Thursday, May 9, 2013

A Tale of Two Kings

First off, apologies are in order for my delayed absence. Between wedding prep, a honeymoon and adjusting to a new house and schedule, writing sort of gets put on the backburner. But I am alive and ready to get back into the swing of things.

Being married has caused me to contemplate certain issues on a new level. Topics that were once theoretical concepts are now experiencal realities. Biblical manhood and family structure has been an important issue to me for a long time. It started out as the quest of a pre-teen boy trying to figure out what made me different from the girls I grew up with. It’s matured into a fuller understanding of masculine identity and responsibility. Now, these concepts have to be put into practice on daily basis.

It is out of this new experience that I’ve been contemplating an important distinction that needs to be made when we discuss issues like manhood and headship. This distinction is illustrated by comparing the rule of two kings. In about 483 B.C., King Xerxes of Persia made an interesting decree commanding that “all women will give honor to their husbands, both great and small” and “that every man should be the master of his own house.”On the surface, Xerxes’ decree seems Complementarian, even Pauline. In fact, the parallels in terminology are striking.

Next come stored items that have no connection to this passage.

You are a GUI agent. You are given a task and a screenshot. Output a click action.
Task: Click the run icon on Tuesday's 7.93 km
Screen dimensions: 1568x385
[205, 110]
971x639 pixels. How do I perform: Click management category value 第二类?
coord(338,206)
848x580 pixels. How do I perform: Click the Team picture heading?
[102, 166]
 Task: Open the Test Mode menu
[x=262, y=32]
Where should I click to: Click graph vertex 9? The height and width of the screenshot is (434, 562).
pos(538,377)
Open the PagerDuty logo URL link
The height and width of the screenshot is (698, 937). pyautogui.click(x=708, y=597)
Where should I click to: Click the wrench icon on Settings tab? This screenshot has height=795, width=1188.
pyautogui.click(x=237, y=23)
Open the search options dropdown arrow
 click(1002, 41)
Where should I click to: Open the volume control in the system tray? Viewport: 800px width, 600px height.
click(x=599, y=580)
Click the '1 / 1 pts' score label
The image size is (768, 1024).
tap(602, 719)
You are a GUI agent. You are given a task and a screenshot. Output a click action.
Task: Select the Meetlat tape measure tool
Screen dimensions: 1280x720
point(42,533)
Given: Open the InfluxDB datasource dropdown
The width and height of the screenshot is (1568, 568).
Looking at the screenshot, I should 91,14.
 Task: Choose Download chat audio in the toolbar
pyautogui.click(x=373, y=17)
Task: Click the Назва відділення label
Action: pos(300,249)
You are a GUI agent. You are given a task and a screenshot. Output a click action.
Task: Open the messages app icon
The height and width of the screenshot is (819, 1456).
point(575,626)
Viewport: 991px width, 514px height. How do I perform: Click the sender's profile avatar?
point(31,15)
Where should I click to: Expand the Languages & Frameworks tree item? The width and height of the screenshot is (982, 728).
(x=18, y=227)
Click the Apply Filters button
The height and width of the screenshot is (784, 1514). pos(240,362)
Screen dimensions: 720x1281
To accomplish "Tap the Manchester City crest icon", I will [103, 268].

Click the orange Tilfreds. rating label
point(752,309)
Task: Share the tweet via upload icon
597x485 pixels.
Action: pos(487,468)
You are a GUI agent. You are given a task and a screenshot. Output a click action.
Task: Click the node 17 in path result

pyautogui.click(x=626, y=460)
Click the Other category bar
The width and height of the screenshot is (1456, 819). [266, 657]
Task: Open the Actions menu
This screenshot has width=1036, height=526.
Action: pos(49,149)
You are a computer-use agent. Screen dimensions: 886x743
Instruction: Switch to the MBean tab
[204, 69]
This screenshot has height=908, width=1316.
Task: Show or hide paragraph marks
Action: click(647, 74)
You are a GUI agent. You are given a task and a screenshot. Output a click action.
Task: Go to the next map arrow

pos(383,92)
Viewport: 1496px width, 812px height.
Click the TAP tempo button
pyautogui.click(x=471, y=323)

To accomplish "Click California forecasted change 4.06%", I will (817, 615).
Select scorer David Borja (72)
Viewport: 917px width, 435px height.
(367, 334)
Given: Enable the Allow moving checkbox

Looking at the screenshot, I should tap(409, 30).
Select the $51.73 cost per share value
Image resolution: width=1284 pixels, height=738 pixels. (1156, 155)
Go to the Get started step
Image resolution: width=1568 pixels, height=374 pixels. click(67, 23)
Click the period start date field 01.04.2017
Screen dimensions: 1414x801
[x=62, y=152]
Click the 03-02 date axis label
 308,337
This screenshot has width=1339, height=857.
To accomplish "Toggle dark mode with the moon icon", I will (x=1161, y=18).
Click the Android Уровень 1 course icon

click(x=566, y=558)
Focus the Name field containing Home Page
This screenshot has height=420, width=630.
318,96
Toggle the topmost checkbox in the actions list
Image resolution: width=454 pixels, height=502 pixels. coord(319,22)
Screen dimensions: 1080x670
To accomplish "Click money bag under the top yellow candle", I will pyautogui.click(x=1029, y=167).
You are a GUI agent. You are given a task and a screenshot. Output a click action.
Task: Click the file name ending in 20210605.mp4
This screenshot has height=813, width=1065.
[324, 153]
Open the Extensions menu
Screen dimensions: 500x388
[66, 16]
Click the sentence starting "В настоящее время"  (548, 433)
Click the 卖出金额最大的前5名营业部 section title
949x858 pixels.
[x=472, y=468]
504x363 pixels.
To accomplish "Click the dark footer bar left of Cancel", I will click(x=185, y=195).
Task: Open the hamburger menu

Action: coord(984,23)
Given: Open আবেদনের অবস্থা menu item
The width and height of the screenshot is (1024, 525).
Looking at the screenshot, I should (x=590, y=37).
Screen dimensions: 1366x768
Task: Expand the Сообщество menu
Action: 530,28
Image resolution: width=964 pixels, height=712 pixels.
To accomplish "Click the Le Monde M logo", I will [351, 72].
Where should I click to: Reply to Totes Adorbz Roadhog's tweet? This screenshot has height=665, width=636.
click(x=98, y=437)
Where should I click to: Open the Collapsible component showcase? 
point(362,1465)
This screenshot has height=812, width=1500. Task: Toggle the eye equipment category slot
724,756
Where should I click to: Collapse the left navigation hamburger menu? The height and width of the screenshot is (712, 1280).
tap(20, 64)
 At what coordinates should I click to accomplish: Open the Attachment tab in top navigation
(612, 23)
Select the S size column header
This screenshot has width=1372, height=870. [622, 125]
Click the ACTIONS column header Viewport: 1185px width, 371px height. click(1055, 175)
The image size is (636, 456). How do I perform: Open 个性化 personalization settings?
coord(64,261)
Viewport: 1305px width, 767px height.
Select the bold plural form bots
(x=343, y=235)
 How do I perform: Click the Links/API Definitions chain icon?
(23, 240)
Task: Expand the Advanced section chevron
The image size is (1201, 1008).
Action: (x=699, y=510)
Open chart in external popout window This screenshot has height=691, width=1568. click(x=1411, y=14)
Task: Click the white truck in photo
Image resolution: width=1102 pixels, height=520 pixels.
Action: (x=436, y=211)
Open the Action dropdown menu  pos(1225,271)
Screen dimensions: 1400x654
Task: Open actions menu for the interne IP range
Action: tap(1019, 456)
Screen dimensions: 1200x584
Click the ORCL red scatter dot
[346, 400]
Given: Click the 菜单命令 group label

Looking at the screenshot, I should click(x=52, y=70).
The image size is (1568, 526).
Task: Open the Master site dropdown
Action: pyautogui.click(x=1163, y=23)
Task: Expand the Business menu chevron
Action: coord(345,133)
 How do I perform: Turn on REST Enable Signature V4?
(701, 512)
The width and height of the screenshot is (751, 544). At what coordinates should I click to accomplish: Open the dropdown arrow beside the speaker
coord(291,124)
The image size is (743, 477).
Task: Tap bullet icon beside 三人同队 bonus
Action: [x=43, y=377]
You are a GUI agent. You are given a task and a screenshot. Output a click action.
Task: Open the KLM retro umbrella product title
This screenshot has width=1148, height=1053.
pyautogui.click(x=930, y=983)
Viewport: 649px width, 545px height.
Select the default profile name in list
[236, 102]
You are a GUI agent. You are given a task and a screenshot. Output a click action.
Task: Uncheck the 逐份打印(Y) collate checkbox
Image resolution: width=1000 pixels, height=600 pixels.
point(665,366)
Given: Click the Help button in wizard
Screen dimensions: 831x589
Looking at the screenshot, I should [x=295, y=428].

• Xerxes: “all women will give honor to their husbands” (Esther 1:20)
• Paul: “the wife must see to it that she respects her husband” (Ephesians 5:33)

• Xerxes: “every man should be the master of his own house” (Esther 1:22)
• Paul: “Wives, be subject to your own husbands…for the husband is the head of the wife” (Ephesians 5:22-23a)

At a glance, it seems like the Apostle Paul and King Xerxes are pretty much saying the same thing. But in fact the one is worlds apart from the other. The first rule in interpreting any text from the Bible, to a legal document, to a shopping list, is to consider the context. And in the contexts we find that Paul and Xerxes are describing two very different things.

Xerxes is describing tyrannical chauvinism while Paul is describing sacrificial servant-leadership. Xerxes’ decree was promoted when his wife refused to obey his stupid, self-serving edict (Esther 1:10-12). His ego offended, Xerxes throws a tantrum and banishes his queen. Still in an ill mood, he writes up a decree commanding all the women of the kingdom to shape up and “mind their man”.

Xerxes is the first king. He’s motivated by love of self. He uses his position of authority to fulfill his own desires at the expense of others. When his authority is maligned or questioned, he becomes angry and suppresses the opposition. This is the type of king all men are by nature. We all seek our own interests and our pride is angered when our rule is challenged. But thankfully, Paul gives us another example.

While Xerxes is the kind of king and husband we all are in our natural state, divine grace allows us to put on a different kind of King and Husband. Paul describes for us the rule and husbandry of King Jesus. While Xerxes cast his wife away, King Jesus is called “the Savior of the body.” (Ephesians 5:22) His rule is not based on petty edicts or vengeful enforcements but on the fact that “he gave Himself for her, so that He might sanctify her, having cleansed her by the washing of water with the word, that He might present to Himself the church in all her glory, having no spot of wrinkle, or any such thing; but that she would be holy and blameless.” (Ephesians 5:25-27) While King Xerxes degraded his wife, King Jesus presents His bride in all her glory.

And it is this Husband-King that Paul commands us men to emulate: “Husbands love your wives, just as Christ also loved the church and gave Himself up for her,” (Ephesians 5:25) and again, “So husbands ought also to love their own wives as their own bodies.” (Ephesians 5:28) This is the difference between pagan patriarchy and biblical patriarchy. The one is about the man seeking his own interests. The other is about the man giving up his own interests for the sake of others. The one is maintained through force and wrath. The other is maintained through love and self-sacrifice.

Therefore, let us resolve to put on the character of our Lord and lead as He led.


  1. Good distinction, Josh.
    May God bless you in your marriage!